In the records below, find the line with "is (708, 1258)." and the line with "Task: Open the Sponsors section heading"; return exactly those lines and every line between them.

Items from a data source:
▬▬▬▬▬▬

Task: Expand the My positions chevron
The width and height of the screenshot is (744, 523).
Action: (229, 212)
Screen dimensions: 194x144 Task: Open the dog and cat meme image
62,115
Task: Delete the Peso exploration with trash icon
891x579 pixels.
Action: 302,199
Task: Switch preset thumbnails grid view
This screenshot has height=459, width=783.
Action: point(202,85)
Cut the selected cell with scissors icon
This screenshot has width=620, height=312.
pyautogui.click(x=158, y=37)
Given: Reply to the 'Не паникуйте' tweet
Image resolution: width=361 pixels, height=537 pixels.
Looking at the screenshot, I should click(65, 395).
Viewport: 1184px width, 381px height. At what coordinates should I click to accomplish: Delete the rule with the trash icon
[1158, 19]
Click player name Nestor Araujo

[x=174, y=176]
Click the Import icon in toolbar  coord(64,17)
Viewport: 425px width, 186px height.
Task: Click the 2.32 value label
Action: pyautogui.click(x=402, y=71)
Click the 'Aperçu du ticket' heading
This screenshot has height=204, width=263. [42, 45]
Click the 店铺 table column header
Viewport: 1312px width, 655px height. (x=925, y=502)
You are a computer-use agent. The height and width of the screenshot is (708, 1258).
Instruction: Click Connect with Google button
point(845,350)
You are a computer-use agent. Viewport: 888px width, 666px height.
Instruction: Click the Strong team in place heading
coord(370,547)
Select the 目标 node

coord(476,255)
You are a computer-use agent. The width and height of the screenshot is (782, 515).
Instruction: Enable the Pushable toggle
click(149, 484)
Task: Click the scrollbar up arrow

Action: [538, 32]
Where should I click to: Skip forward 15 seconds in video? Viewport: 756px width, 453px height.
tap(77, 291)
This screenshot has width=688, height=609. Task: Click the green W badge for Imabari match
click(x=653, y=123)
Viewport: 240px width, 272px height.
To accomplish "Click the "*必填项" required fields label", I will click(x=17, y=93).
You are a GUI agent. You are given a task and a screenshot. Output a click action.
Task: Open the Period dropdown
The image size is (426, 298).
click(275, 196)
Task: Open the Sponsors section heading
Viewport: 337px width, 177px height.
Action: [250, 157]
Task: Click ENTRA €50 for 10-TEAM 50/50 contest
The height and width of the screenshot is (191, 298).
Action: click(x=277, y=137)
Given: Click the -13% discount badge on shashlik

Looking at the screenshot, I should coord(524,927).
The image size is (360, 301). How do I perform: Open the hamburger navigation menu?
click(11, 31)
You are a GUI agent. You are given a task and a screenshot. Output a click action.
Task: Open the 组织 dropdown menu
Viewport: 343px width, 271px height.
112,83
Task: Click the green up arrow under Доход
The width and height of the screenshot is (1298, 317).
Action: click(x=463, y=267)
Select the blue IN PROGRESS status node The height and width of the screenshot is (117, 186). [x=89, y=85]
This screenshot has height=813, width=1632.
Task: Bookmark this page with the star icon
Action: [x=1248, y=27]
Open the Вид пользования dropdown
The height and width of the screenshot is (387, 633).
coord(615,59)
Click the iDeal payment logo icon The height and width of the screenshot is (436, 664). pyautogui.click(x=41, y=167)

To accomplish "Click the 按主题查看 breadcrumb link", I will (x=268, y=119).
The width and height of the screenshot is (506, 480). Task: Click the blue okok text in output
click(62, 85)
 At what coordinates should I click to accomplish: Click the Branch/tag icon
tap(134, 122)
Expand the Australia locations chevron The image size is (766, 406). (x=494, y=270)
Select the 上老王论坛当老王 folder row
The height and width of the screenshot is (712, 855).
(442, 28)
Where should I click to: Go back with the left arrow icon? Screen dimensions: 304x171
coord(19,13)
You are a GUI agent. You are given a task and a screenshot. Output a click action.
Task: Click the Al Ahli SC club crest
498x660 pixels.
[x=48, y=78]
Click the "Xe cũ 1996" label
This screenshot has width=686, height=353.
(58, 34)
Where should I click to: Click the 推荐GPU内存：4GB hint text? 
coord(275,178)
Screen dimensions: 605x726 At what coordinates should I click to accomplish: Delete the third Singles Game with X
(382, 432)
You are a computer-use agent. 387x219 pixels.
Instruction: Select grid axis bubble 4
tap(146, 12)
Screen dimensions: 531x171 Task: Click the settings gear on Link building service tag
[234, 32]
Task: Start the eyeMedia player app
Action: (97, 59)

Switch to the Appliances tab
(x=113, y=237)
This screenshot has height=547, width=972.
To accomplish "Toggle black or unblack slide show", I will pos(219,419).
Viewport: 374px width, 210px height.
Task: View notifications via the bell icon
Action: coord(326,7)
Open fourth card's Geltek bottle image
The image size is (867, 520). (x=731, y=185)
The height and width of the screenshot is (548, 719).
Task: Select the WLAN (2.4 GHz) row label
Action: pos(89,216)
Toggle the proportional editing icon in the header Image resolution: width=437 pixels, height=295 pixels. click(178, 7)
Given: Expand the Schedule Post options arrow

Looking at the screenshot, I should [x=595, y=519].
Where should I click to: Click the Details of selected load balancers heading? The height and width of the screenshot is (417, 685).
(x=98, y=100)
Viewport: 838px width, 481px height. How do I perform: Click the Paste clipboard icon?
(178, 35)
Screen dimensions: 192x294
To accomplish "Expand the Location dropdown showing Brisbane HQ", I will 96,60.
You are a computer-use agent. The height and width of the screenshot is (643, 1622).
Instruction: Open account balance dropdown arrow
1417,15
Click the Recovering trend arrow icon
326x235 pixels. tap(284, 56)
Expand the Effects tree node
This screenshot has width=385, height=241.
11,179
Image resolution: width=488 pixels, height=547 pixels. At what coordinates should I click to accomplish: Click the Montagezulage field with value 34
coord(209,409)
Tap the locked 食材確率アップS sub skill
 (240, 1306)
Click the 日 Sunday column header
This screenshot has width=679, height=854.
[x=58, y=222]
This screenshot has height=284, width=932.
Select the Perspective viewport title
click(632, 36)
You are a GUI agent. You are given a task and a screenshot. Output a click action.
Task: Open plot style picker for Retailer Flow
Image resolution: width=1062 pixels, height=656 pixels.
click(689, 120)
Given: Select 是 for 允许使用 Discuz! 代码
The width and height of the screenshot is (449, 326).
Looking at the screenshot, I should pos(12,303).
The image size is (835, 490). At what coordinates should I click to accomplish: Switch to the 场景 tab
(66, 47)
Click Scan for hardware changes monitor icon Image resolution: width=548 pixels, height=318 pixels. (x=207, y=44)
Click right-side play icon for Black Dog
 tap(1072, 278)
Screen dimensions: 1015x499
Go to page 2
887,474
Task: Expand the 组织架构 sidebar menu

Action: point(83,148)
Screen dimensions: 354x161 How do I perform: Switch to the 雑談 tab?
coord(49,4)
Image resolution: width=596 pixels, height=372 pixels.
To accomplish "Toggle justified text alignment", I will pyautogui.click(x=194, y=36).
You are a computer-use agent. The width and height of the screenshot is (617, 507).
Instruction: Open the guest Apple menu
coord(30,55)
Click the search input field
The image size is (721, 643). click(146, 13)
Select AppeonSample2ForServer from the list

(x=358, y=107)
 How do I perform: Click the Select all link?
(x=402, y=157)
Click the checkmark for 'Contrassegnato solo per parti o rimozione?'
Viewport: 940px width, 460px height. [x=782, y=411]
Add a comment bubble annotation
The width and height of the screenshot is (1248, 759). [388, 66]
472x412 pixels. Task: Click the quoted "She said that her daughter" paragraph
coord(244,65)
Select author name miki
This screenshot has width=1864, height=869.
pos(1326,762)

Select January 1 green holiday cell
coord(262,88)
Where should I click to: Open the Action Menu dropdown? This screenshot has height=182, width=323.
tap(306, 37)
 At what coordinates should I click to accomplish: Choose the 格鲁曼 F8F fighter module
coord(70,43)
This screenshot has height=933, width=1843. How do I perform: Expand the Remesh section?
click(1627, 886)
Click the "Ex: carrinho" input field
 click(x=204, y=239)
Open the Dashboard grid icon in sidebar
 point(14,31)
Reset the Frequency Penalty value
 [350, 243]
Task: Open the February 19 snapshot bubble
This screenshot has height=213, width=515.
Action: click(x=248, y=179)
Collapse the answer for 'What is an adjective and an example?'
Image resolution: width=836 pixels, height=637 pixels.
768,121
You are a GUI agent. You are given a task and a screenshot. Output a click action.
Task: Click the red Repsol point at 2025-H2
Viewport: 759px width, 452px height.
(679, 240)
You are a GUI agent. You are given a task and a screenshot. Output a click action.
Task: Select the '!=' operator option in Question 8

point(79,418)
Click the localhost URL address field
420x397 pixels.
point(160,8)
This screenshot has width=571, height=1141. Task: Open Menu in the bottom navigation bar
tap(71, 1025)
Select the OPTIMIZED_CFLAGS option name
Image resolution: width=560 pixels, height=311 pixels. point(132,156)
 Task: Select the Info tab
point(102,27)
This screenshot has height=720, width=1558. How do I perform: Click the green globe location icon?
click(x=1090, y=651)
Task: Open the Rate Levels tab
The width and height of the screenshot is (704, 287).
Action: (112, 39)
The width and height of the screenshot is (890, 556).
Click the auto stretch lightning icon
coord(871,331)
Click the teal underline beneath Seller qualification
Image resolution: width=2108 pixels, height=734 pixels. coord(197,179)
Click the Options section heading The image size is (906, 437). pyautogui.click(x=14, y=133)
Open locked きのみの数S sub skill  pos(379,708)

▬▬▬▬▬▬

ANSWER SECTION ▸
You are a computer-use agent. The height and width of the screenshot is (708, 1258).
Instruction: Click Connect with Google button
point(845,350)
You are a computer-use agent. Viewport: 888px width, 666px height.
Instruction: Click the Strong team in place heading
coord(370,547)
Select the 目标 node

coord(476,255)
You are a computer-use agent. The width and height of the screenshot is (782, 515).
Instruction: Enable the Pushable toggle
click(149, 484)
Task: Click the scrollbar up arrow

Action: [538, 32]
Where should I click to: Skip forward 15 seconds in video? Viewport: 756px width, 453px height.
tap(77, 291)
This screenshot has width=688, height=609. Task: Click the green W badge for Imabari match
click(x=653, y=123)
Viewport: 240px width, 272px height.
To accomplish "Click the "*必填项" required fields label", I will click(x=17, y=93).
You are a GUI agent. You are given a task and a screenshot. Output a click action.
Task: Open the Period dropdown
The image size is (426, 298).
click(275, 196)
Task: Open the Sponsors section heading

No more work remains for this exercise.